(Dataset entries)
· · · · · · ·

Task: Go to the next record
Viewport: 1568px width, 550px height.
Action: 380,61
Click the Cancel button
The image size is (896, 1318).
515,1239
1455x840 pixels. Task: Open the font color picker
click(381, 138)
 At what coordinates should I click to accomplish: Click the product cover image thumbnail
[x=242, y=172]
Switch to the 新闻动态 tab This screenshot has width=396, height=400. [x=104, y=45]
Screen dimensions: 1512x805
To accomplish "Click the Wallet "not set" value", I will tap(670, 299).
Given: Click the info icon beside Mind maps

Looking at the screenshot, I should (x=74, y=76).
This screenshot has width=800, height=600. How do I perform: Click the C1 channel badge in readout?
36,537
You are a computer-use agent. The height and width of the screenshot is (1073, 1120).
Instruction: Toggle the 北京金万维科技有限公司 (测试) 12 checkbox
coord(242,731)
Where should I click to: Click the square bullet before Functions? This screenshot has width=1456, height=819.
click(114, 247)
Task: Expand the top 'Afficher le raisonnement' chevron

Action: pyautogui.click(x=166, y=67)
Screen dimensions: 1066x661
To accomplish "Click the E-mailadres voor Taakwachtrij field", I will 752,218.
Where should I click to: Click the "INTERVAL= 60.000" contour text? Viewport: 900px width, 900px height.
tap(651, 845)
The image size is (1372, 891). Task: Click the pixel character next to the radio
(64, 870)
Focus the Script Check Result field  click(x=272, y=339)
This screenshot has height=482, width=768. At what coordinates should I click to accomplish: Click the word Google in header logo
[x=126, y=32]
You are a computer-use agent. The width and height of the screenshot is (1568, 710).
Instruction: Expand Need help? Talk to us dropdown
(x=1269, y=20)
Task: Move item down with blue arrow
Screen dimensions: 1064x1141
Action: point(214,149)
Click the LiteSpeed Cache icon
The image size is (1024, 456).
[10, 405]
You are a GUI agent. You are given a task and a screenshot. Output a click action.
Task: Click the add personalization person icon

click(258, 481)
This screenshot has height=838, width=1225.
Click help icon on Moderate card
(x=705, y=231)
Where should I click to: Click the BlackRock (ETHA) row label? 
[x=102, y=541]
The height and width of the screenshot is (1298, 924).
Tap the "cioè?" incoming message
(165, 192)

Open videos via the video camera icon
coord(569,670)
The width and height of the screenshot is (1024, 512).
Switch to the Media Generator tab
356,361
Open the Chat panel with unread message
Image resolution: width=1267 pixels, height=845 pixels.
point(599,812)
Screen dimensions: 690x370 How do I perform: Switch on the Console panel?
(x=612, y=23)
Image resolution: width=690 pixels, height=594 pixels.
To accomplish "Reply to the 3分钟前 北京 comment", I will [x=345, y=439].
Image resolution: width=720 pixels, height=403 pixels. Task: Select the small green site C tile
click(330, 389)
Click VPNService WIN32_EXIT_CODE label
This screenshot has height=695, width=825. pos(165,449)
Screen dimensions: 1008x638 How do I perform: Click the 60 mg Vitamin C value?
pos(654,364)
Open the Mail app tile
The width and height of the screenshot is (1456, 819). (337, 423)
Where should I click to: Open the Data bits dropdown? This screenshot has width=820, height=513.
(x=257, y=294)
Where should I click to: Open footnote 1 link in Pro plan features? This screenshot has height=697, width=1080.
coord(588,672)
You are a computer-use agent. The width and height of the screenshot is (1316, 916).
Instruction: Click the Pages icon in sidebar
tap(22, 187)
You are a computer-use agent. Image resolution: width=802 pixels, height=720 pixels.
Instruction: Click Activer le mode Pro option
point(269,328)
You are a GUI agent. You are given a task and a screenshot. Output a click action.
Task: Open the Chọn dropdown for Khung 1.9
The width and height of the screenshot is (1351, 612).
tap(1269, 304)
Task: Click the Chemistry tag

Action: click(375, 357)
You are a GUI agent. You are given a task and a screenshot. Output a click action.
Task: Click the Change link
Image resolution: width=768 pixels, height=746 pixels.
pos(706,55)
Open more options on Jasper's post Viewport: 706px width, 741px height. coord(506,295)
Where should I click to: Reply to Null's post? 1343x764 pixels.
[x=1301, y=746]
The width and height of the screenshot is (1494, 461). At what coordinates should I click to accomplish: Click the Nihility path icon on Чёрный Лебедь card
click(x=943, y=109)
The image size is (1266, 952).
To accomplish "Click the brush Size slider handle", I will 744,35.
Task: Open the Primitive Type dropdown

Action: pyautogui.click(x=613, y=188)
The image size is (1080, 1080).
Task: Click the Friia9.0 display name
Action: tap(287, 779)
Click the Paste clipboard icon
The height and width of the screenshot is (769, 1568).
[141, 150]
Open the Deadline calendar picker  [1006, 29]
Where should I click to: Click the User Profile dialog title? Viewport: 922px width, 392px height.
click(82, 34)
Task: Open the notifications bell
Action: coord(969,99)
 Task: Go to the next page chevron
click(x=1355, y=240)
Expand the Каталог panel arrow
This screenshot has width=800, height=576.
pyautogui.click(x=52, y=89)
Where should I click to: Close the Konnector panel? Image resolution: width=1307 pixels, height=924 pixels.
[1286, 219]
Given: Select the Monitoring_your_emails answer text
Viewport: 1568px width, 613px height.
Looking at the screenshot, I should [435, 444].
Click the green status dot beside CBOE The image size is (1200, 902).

· · · · · · ·

> What you have to do: The data above needs to be repeated exactly, line for line.

> Written answer:
Task: Go to the next record
Viewport: 1568px width, 550px height.
Action: 380,61
Click the Cancel button
The image size is (896, 1318).
515,1239
1455x840 pixels. Task: Open the font color picker
click(381, 138)
 At what coordinates should I click to accomplish: Click the product cover image thumbnail
[x=242, y=172]
Switch to the 新闻动态 tab This screenshot has width=396, height=400. [x=104, y=45]
Screen dimensions: 1512x805
To accomplish "Click the Wallet "not set" value", I will tap(670, 299).
Given: Click the info icon beside Mind maps

Looking at the screenshot, I should (x=74, y=76).
This screenshot has width=800, height=600. How do I perform: Click the C1 channel badge in readout?
36,537
You are a computer-use agent. The height and width of the screenshot is (1073, 1120).
Instruction: Toggle the 北京金万维科技有限公司 (测试) 12 checkbox
coord(242,731)
Where should I click to: Click the square bullet before Functions? This screenshot has width=1456, height=819.
click(114, 247)
Task: Expand the top 'Afficher le raisonnement' chevron

Action: pyautogui.click(x=166, y=67)
Screen dimensions: 1066x661
To accomplish "Click the E-mailadres voor Taakwachtrij field", I will 752,218.
Where should I click to: Click the "INTERVAL= 60.000" contour text? Viewport: 900px width, 900px height.
tap(651, 845)
The image size is (1372, 891). Task: Click the pixel character next to the radio
(64, 870)
Focus the Script Check Result field  click(x=272, y=339)
This screenshot has height=482, width=768. At what coordinates should I click to accomplish: Click the word Google in header logo
[x=126, y=32]
You are a computer-use agent. The width and height of the screenshot is (1568, 710).
Instruction: Expand Need help? Talk to us dropdown
(x=1269, y=20)
Task: Move item down with blue arrow
Screen dimensions: 1064x1141
Action: point(214,149)
Click the LiteSpeed Cache icon
The image size is (1024, 456).
[10, 405]
You are a GUI agent. You are given a task and a screenshot. Output a click action.
Task: Click the add personalization person icon

click(258, 481)
This screenshot has height=838, width=1225.
Click help icon on Moderate card
(x=705, y=231)
Where should I click to: Click the BlackRock (ETHA) row label? 
[x=102, y=541]
The height and width of the screenshot is (1298, 924).
Tap the "cioè?" incoming message
(165, 192)

Open videos via the video camera icon
coord(569,670)
The width and height of the screenshot is (1024, 512).
Switch to the Media Generator tab
356,361
Open the Chat panel with unread message
Image resolution: width=1267 pixels, height=845 pixels.
point(599,812)
Screen dimensions: 690x370 How do I perform: Switch on the Console panel?
(x=612, y=23)
Image resolution: width=690 pixels, height=594 pixels.
To accomplish "Reply to the 3分钟前 北京 comment", I will [x=345, y=439].
Image resolution: width=720 pixels, height=403 pixels. Task: Select the small green site C tile
click(330, 389)
Click VPNService WIN32_EXIT_CODE label
This screenshot has height=695, width=825. pos(165,449)
Screen dimensions: 1008x638 How do I perform: Click the 60 mg Vitamin C value?
pos(654,364)
Open the Mail app tile
The width and height of the screenshot is (1456, 819). (337, 423)
Where should I click to: Open the Data bits dropdown? This screenshot has width=820, height=513.
(x=257, y=294)
Where should I click to: Open footnote 1 link in Pro plan features? This screenshot has height=697, width=1080.
coord(588,672)
You are a computer-use agent. The width and height of the screenshot is (1316, 916).
Instruction: Click the Pages icon in sidebar
tap(22, 187)
You are a computer-use agent. Image resolution: width=802 pixels, height=720 pixels.
Instruction: Click Activer le mode Pro option
point(269,328)
You are a GUI agent. You are given a task and a screenshot. Output a click action.
Task: Open the Chọn dropdown for Khung 1.9
The width and height of the screenshot is (1351, 612).
tap(1269, 304)
Task: Click the Chemistry tag

Action: click(375, 357)
You are a GUI agent. You are given a task and a screenshot. Output a click action.
Task: Click the Change link
Image resolution: width=768 pixels, height=746 pixels.
pos(706,55)
Open more options on Jasper's post Viewport: 706px width, 741px height. coord(506,295)
Where should I click to: Reply to Null's post? 1343x764 pixels.
[x=1301, y=746]
The width and height of the screenshot is (1494, 461). At what coordinates should I click to accomplish: Click the Nihility path icon on Чёрный Лебедь card
click(x=943, y=109)
The image size is (1266, 952).
To accomplish "Click the brush Size slider handle", I will 744,35.
Task: Open the Primitive Type dropdown

Action: pyautogui.click(x=613, y=188)
The image size is (1080, 1080).
Task: Click the Friia9.0 display name
Action: tap(287, 779)
Click the Paste clipboard icon
The height and width of the screenshot is (769, 1568).
[141, 150]
Open the Deadline calendar picker  [1006, 29]
Where should I click to: Click the User Profile dialog title? Viewport: 922px width, 392px height.
click(82, 34)
Task: Open the notifications bell
Action: coord(969,99)
 Task: Go to the next page chevron
click(x=1355, y=240)
Expand the Каталог panel arrow
This screenshot has width=800, height=576.
pyautogui.click(x=52, y=89)
Where should I click to: Close the Konnector panel? Image resolution: width=1307 pixels, height=924 pixels.
[1286, 219]
Given: Select the Monitoring_your_emails answer text
Viewport: 1568px width, 613px height.
Looking at the screenshot, I should [435, 444].
Click the green status dot beside CBOE The image size is (1200, 902).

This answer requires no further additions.